Fewer of us are here at Christmas. Many of us spend the holiday with families far from our mountains. For those of us who hang around, though, there’s something wonderful and peaceful about Christmas in our valley.
Very often it snows, of course, which only adds to the quiet beauty. It also gives us a better opportunity to think about our many blessings.
My father preached a Christmas sermon every year in which he talked about the old Christmas song, “A Partridge in a Pear Tree,” long before that song became newly popular. He said he thought the song particularly appropriate because, after all, of what use is a partridge in a pear tree? Certainly not as useful as a new vacuum cleaner or handkerchiefs. “But then,” he said, “of what use was a baby in a barn?” His point was that the greatest gifts are those which have no other purpose than to bring joy to the recipient or to the world. And that might be a vacuum cleaner, or a toy, or a partridge in a pear tree, or a baby in a barn.

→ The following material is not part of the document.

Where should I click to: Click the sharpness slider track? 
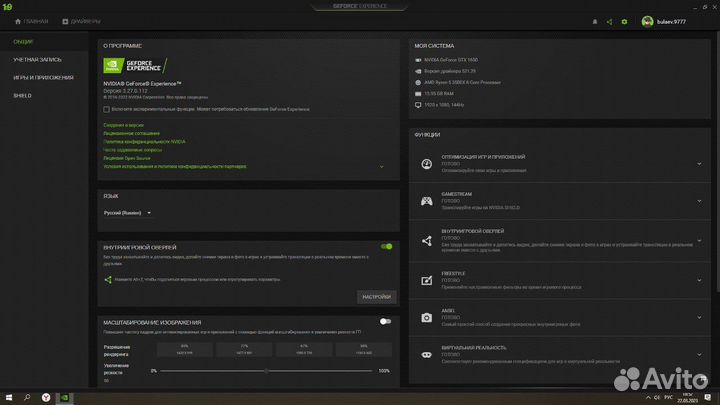click(268, 371)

In our mountains it might be a chickadee in a pine tree, but you get the idea.
As time goes on more and more people come here, look around and ask, “What use is it?” Increasingly, they find uses for the wood, the water and even the rocks, which they haul away to become useful somewhere else. Our National Forest and Park have become support systems for various parts of our national and local economies, and we measure their success in terms of numbers of tourist days, and the cash in the till at the end of the season.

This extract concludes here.